▶ [WHAT YOU NEED TO DO]:
Recast the rows as a JSON list of strings with one string per line, skipping blank lines. Cover only the stretch from the line containing "The width and height of the screenshot is (1280, 720)." through the end of the rows, both ends included.

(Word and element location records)
┌──
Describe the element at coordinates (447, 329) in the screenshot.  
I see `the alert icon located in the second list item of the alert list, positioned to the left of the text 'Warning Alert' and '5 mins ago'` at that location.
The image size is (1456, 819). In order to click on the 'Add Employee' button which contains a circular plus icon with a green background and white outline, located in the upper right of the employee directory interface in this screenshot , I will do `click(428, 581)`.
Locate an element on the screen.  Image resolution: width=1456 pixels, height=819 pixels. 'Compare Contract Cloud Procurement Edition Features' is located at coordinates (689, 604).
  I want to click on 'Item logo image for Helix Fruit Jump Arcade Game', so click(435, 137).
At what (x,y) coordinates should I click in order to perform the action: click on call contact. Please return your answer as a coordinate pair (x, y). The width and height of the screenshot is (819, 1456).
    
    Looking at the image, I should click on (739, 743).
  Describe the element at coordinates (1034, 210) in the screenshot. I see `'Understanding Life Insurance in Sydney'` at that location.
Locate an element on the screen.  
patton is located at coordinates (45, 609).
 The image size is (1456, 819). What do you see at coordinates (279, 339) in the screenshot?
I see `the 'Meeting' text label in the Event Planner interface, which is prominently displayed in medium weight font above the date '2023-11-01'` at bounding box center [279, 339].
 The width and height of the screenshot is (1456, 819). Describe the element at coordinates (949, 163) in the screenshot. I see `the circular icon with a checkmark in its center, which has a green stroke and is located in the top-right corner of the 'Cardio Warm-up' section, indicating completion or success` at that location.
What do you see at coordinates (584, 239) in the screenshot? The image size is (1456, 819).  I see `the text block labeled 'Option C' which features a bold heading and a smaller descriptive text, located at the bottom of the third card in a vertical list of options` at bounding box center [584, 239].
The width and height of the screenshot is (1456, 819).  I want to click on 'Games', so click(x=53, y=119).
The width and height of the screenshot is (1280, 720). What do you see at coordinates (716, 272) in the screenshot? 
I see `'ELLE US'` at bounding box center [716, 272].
└──
▶ [SOLUTION]:
[
  "The width and height of the screenshot is (1280, 720). What do you see at coordinates (716, 272) in the screenshot? ",
  "I see `'ELLE US'` at bounding box center [716, 272]."
]